Un bilancio sul girone d’andata? La risposta del tecnico nerazzurro è immediata e proiettata al futuro: “Non ho tempo di pensare a altro, la testa è già rivolta alla prossima partita. Essere alla guida dell’Inter significa essere sempre sotto esame, con aspettative molto alte da parte di tutti, a volte persino esagerate. Non è semplice aver raccolto 15 vittorie in un singolo girone; stiamo lì a combattere mettendo cuore, testa, anima e qualità. Siamo consapevoli che in Serie A non c’è nulla di regalato: ogni match va conquistato sul campo con i fatti e questo è quello che cerchiamo di trasmettere al gruppo. I veri protagonisti sono questi ragazzi, che mettono sempre in campo la loro miglior versione, per questo sono molto felice.”

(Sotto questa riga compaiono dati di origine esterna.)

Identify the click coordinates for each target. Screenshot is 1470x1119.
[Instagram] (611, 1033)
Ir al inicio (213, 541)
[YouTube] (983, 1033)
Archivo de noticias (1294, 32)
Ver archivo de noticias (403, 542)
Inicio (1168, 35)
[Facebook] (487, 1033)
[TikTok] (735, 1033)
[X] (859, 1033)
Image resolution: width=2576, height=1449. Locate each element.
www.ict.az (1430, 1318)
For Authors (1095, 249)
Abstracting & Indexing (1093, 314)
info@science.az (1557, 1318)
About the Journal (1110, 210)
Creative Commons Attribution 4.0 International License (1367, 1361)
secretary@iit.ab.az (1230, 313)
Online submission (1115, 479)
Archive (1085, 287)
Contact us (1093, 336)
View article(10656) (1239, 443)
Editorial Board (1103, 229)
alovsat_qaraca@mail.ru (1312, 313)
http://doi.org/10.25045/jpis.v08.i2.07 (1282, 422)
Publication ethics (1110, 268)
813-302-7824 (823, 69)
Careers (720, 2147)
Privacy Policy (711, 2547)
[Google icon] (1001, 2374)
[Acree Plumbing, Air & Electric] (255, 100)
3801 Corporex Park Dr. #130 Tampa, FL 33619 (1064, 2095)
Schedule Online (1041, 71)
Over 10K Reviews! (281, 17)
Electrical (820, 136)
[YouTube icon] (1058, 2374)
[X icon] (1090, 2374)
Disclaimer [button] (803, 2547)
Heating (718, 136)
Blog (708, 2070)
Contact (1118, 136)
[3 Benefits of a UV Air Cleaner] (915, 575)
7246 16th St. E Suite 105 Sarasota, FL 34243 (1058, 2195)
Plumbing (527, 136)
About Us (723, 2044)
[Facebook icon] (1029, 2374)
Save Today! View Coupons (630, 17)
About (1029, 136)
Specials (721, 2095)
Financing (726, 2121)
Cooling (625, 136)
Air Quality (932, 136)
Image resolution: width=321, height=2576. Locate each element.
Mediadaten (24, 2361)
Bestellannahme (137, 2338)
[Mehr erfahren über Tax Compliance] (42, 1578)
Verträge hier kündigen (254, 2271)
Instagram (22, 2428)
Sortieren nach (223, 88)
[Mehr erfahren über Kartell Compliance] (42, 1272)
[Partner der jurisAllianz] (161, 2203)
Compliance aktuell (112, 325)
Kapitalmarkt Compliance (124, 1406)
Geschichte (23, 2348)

Proprio la scelta tattica del passaggio al modulo 3-4-3 è stata decisiva in questa vittoria. Chivu, però, minimizza i suoi meriti personali: “I meriti non contano. Per me è importante ciò che i giocatori riescono a esprimere sul terreno di gioco. Dedico loro tutto il mio tempo, la mia passione e l’esperienza maturata sia da giocatore che da allenatore nel corso della mia carriera. Lo faccio anche a costo di trascurare un po’ la mia famiglia, ma questi ragazzi sono davvero meravigliosi e per loro do tutto quello che posso.”
Guardando alla classifica, l’Inter guida la Serie A e si prepara a conquistarе il titolo simbolico di campione d’inverno. Chivu mantiene i piedi per terra: “La strada è ancora lunga. Il nostro obiettivo è rimanere in queste posizioni e continuare a essere competitivi strada facendo.” Una sfida ancora aperta, con la testa puntata sulle prossime battaglie del campionato 2023-2024.